Saturday, August 6, 2011

the end.

i always think it's super corny when movies flash the words "the end" at the end. do they think the audience won't guess that by just having the credits roll?

but in the case of camp, i do wish it had a clear-cut THE END.

yesterday as soon as we got in the car, sam asked if it's always this hard to leave. i said no; it gets harder. so for all of you first years, this is the easiest it will ever be.

my first summer, i knew i would be back. but i still cried. i told myself it would be easier the next year.

'09 rolls around. and it was worse, because after all that had gone on that summer, i wasn't sure i wanted to ever come back.

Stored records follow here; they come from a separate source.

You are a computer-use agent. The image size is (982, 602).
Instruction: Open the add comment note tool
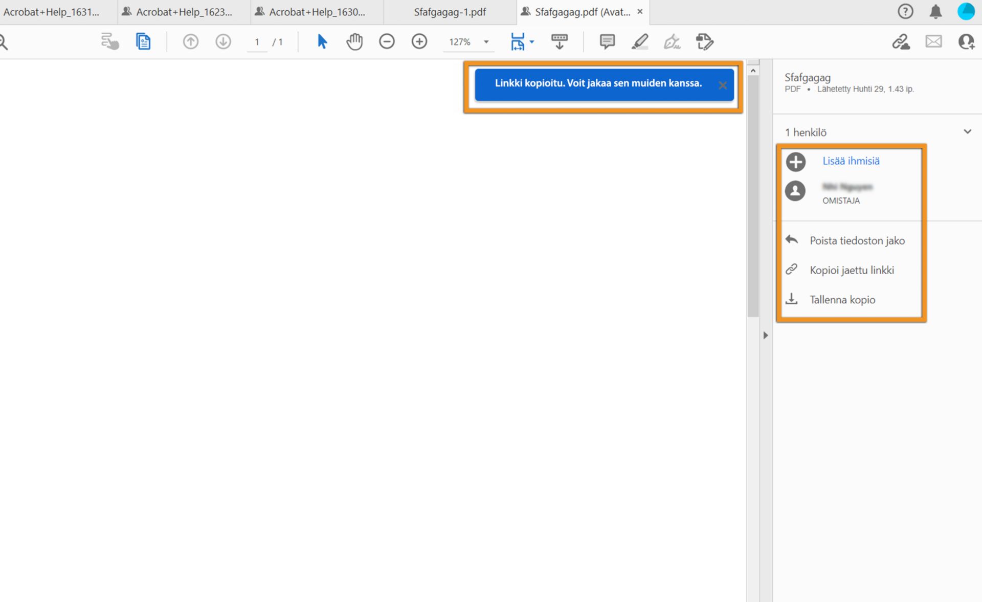coord(607,41)
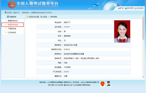146x93 pixels.
Task: Click the 安全退出 link
Action: pos(140,8)
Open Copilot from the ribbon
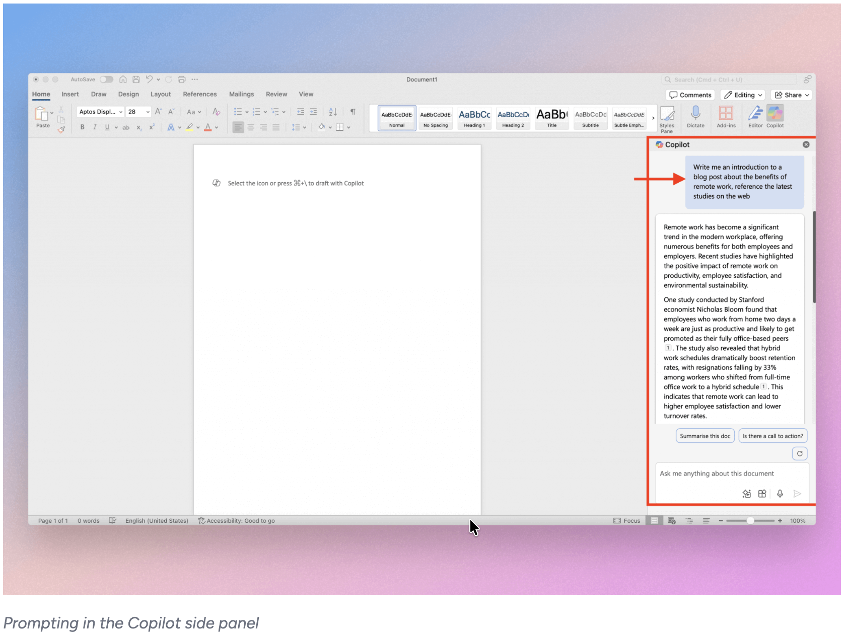This screenshot has width=843, height=635. (x=775, y=117)
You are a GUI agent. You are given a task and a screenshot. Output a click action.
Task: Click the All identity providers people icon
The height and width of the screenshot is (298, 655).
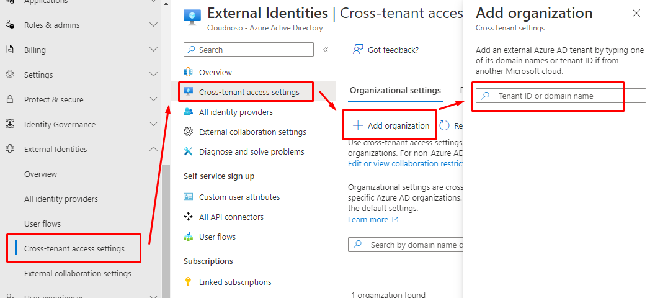[x=188, y=112]
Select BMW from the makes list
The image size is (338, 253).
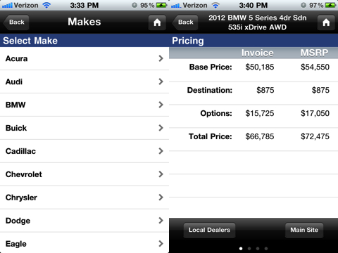[85, 105]
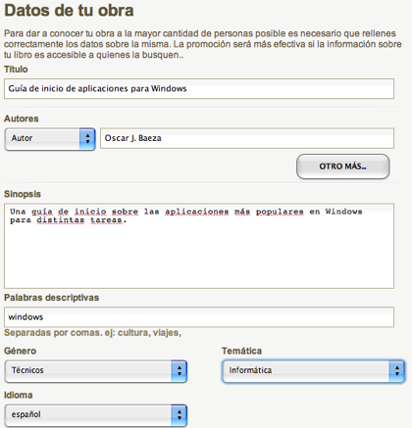412x428 pixels.
Task: Open the Autor role dropdown
Action: click(50, 139)
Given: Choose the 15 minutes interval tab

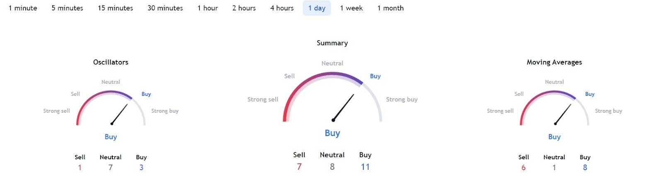Looking at the screenshot, I should pyautogui.click(x=115, y=8).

as everyone had predicted, i got over it and came back for a third year. it was and still is the best summer of my life. it was the most perfect camp experience anyone could imagine. and so it was also the hardest to leave, because i knew it would never be the same.

this year? well, nothing about it makes sense to me, so naturally it would top last summer for hardest ending ever.

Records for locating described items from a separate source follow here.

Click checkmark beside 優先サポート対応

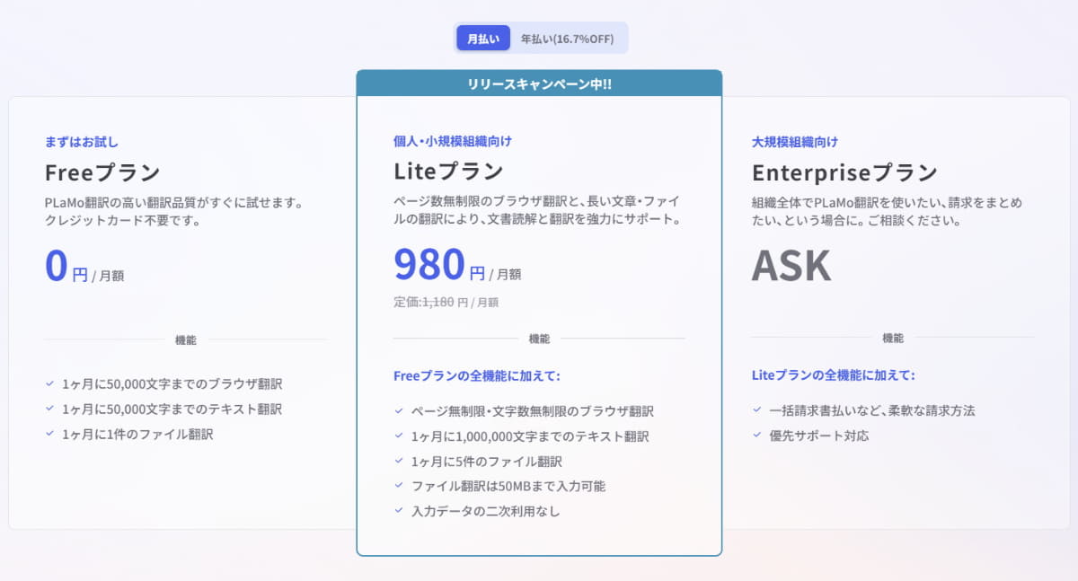click(756, 436)
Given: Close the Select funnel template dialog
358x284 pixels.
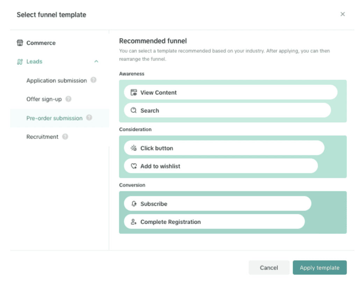Looking at the screenshot, I should [x=343, y=14].
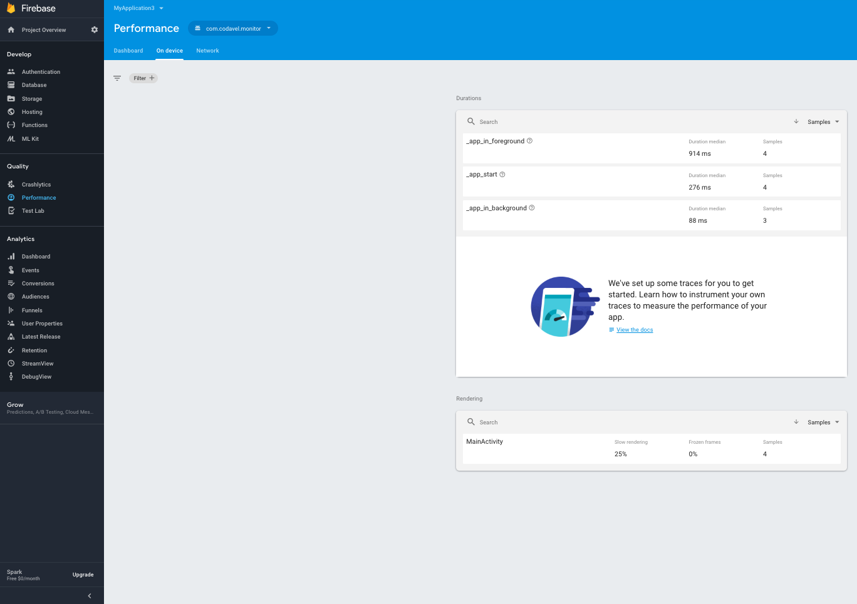Click the filter list icon near Filter chip
The height and width of the screenshot is (604, 857).
117,78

some people have commented that i haven't talked about camp much when i'm home. i always jump to ask other people about their summers so i won't have to say much about mine. (ironically, i usually hate being around my non-camp friends during the summer because they don't care about camp; now when i don't WANT to be asked about it, everyone does)

actually that's a lie. it's not that i don't want to talk about it, it's that i'm never sure what to say about it. to people outside of camp, they wouldn't understand why anything was a big deal; to people inside of camp, they would worry about me, and i hate for people to do that.

i haven't even been able to write about it. my journal is mostly empty. when something is so complicated to where i can't even write, i feel like i'm going crazy. i don't know how to deal with things aside from writing about them.

i went into this summer telling myself, i don't need people; i just need God. people cause drama. people hurt me. people make it hard to leave. my summer will be for God and the campers and i am NOT going to let the staff affect me.

but God had different plans.

i am a people person. God knows this; he made me that way. it is not a bad thing that i love people and get attached to them and miss the crap out of them when they're gone, and it's definitely not a bad thing that i'm encouraged by them and that they help me so much to have a good summer. for me, part of leaning on God IS leaning on people, because God gives them to me.

i didn't understand that until wednesday of the last week. but now i do. and i wish next summer could start tomorrow, so i could do it right.